Yeni teknolojilerin kolaylaştırdığı fikri mülkiyet ihlalleri, mevcut mevzuat ile önlenememekte; sorunlar da koşut olarak artmaktadır. Çoğu WEB sitesinin en büyük çekincesi, çalıntı şiirleri yayınlamak, yahut bilmeden hukukî sorumluluk yüklenmektir. Belki alıntı yapmak; siteleri fazla bir yükümlülük altına sokmayabilir. “alıntı” ibaresinin unutulduğu gerekçesine dayalı olarak. Şiir ekleme sayfalarının altına, bu açıdan bir ibare konularak sorun, en azından kurumsal açıdan çözümlenmiş olabilir. Ancak kişiler açısından, telif hakkı doğuracak kadar gelişen bir şairin, şiirlerini çekip, kitabında yayınlamayı düşündüğü bir anda, telifin belirtilmediği bir ortamdan sanal olarak çalınan şiirler, başka adlarla, kısmen de olsa kullanılabilmektedir. Hattâ bazen, bulunduğumuz paylaşım sitelerinden, gruplarından buna benzer olayları duyulmakta, ancak çoğu kez de kanıtlar kişiselliğini koruduğundan, inandırıcı bir tepki veya çözümle sonuçlanmamaktadır. Sıklıkla, çalıntıya özenenler afişe edilmekte, paylaşım ortamından atılmakta, dahası diğer sitelere naklen geçerse, ilk görüldüğü yerde vurulmaktadır :)

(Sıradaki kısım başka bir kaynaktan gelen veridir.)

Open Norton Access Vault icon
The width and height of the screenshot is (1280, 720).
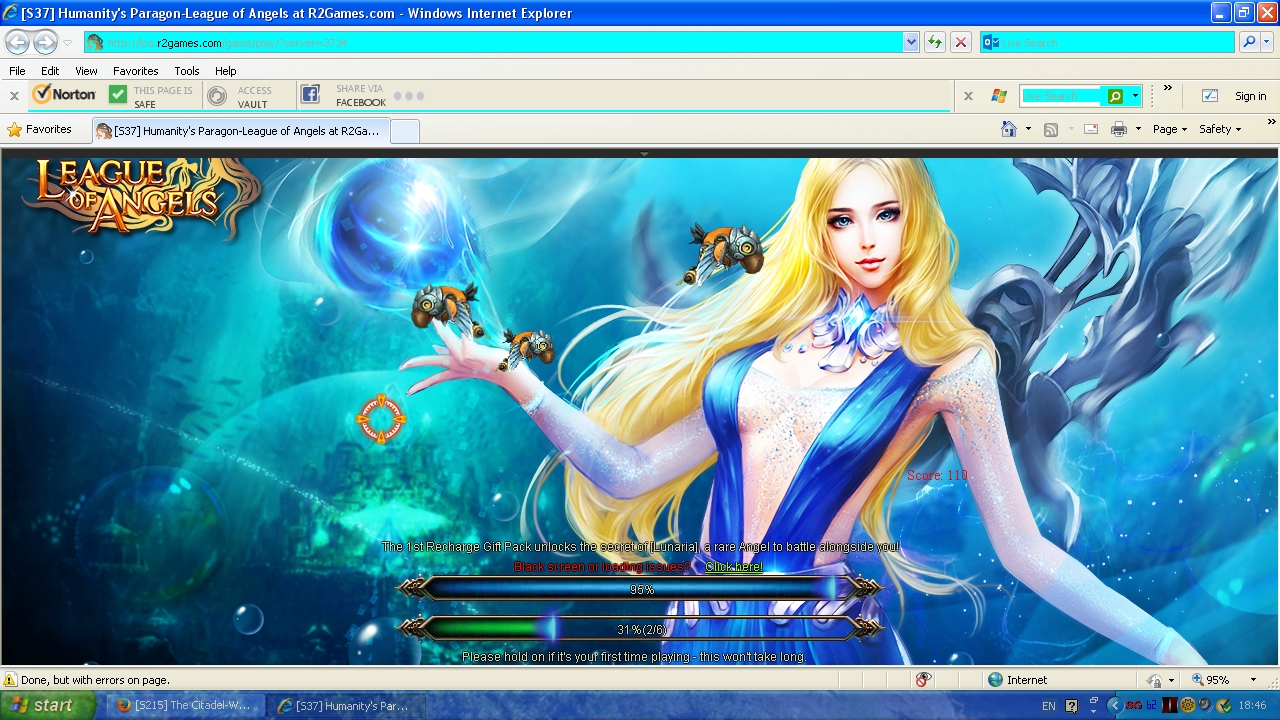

Paylaşılan bir insani ahlâk ve ortak iletişim pratikleri, küresel değişimin uçsuz bucaksız gerekliliklerine bir yanıt bulmak için kullanılabilir. Herkes tarafından eşit bir biçimde paylaşılan iletişim kurma yeteneğinin, sürdürülebilirlik çağındaki her bir bireyin, grubun, organizasyonun ve topluluğun hayatta kalabilirliğini mümkün olan en yüksek seviyeye çıkarmak amacıyla, eşitlikçi ve adil bir biçimde dizginlenmesi gerekebilir (2) .
Denizler ortasında bak yelkensiz bıraktın,
Öylesine yıktın ki bütün inançlarımı;
Beni bensiz bıraktın; beni sensiz bıraktın.